“Oh, no! I have no mother!”

“Forgive me!” said Percival; for the tone of Helen’s voice told him that he had touched the spring of a household sorrow. “And,” he added, with a jealousy that he could scarcely restrain from making itself evident in his accent, “that gentleman who spoke to you under the Colonnade,—I have seen him before, but where I cannot remember. In fact, you have put everything but yourself out of my head. Is he related to you?”

“He is my cousin.”

“Cousin!” repeated Percival, pouting a little; and again there was silence.

“I don’t know how it is,” said Percival at last, and very gravely, as if much perplexed by some abstruse thought, “but I feel as if I had known you all my life. I never felt this for any one before.”

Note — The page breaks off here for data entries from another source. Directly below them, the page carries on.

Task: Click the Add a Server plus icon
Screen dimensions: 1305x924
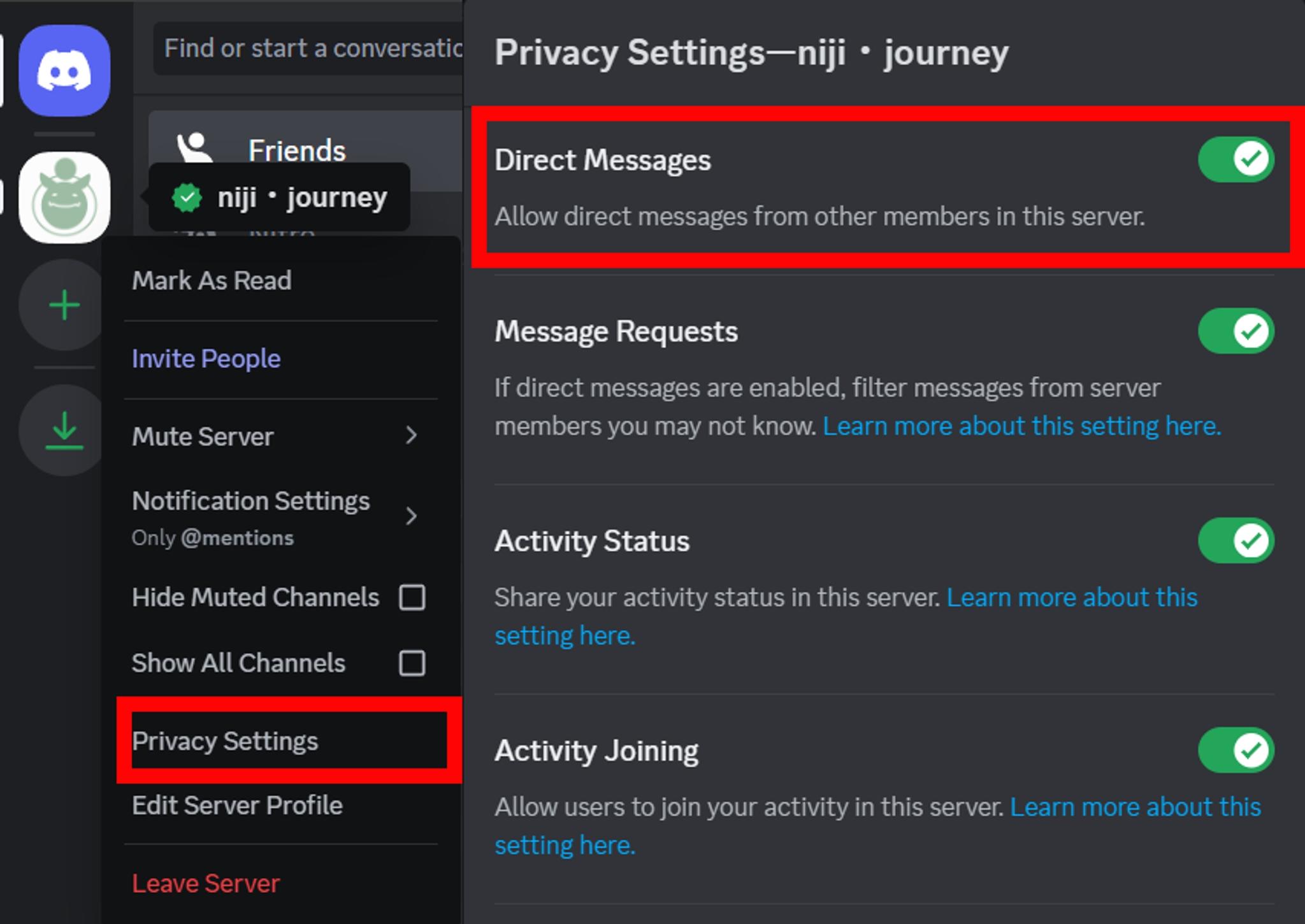Action: (x=64, y=305)
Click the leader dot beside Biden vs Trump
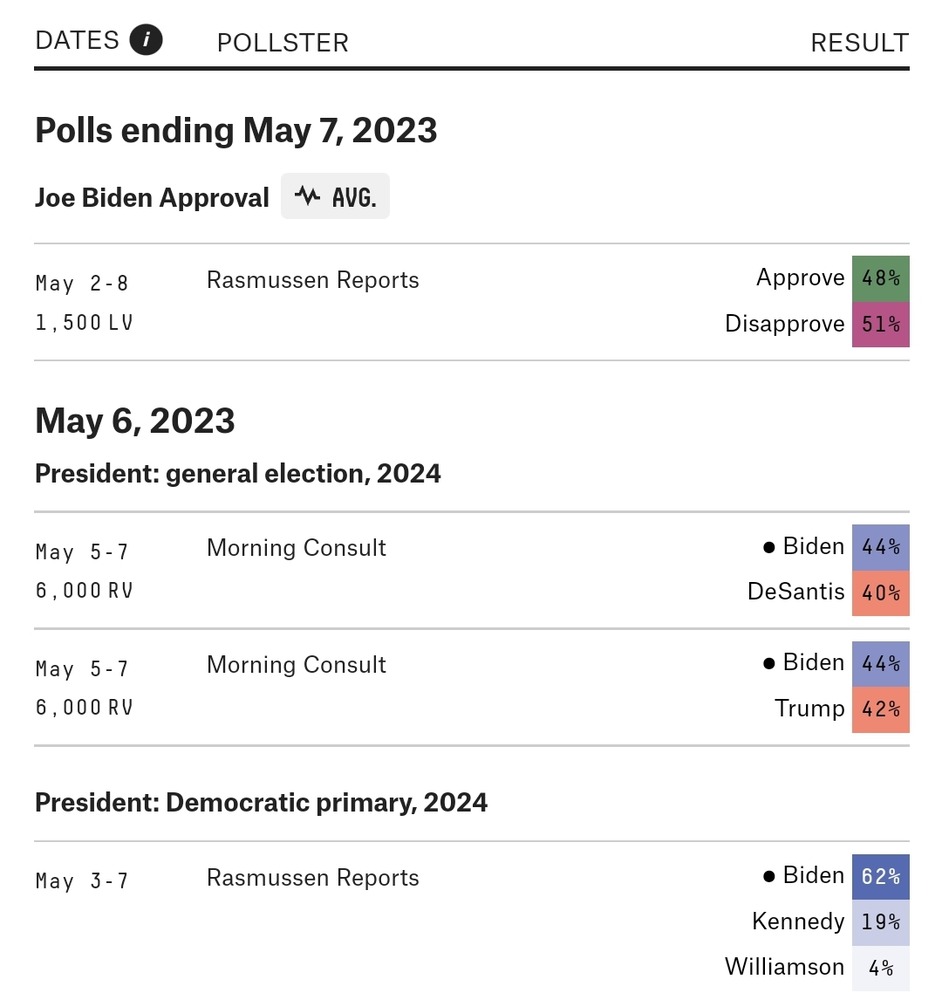942x1000 pixels. (769, 664)
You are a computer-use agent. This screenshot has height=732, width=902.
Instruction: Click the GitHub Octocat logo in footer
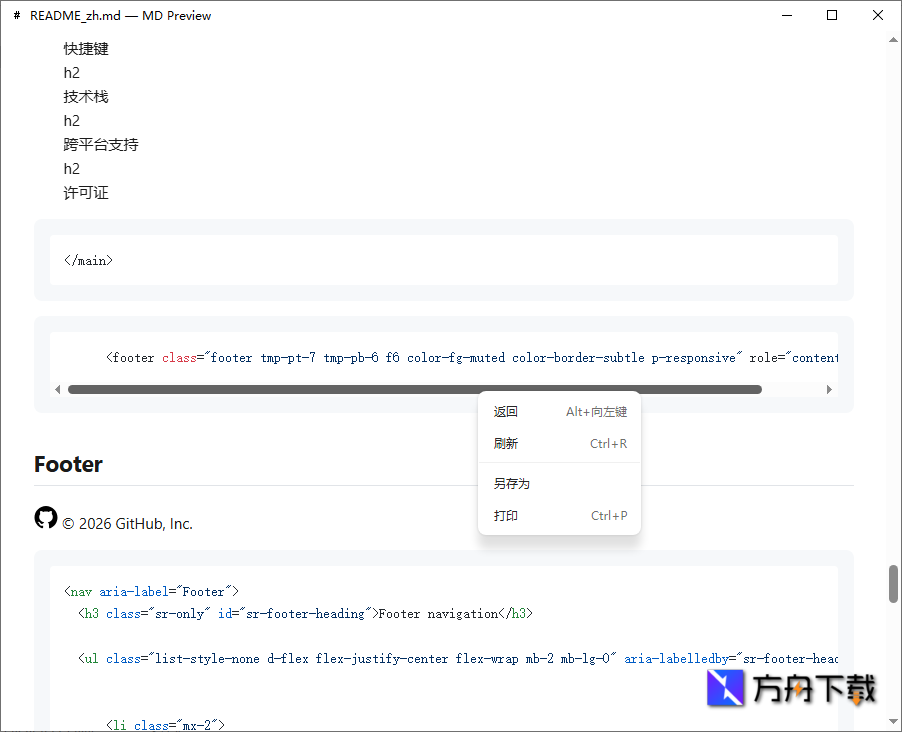pos(46,517)
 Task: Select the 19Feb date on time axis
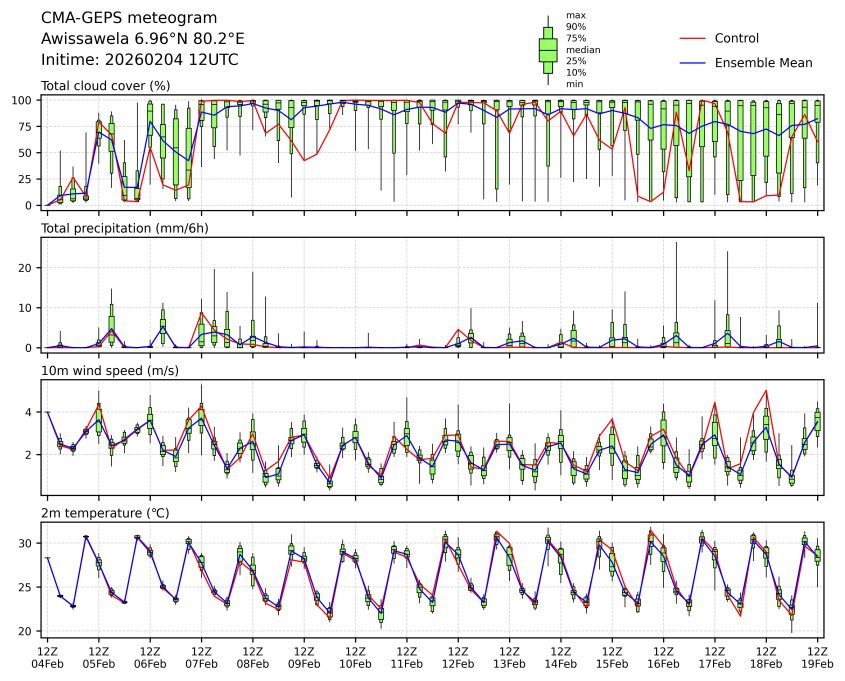pyautogui.click(x=818, y=663)
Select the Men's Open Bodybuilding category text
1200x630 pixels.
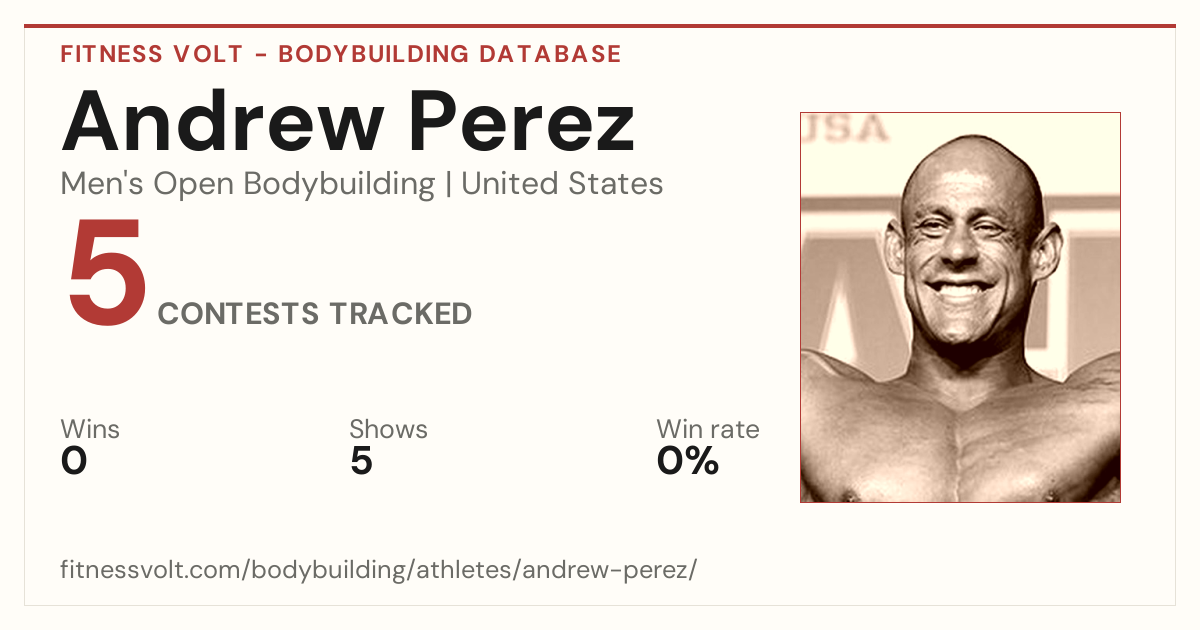(x=248, y=184)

There was something so irresistibly innocent in the boy’s serious, wondering tone as he said these words that a smile, in spite of herself, broke out amongst the thousand dimples round Helen’s charming lips. Perhaps the little witch felt a touch of coquetry for the first time.

Percival, who was looking sidelong into her face, saw the smile, and said, drawing up his head, and shaking back his jetty curls: “I dare say you are laughing at me as a mere boy; but I am older than I look. I am sure I am much older than you are. Let me see, you are seventeen, I suppose?”

Helen, getting more and more at her ease, nodded playful assent.

“And I am not far from twenty-one. Ah, you may well look surprised, but so it is. An hour ago I felt a mere boy; now I shall never feel a boy again!”

Once more there was a long pause, and before it was broken, they had gained the very spot in which Helen had lost her friend.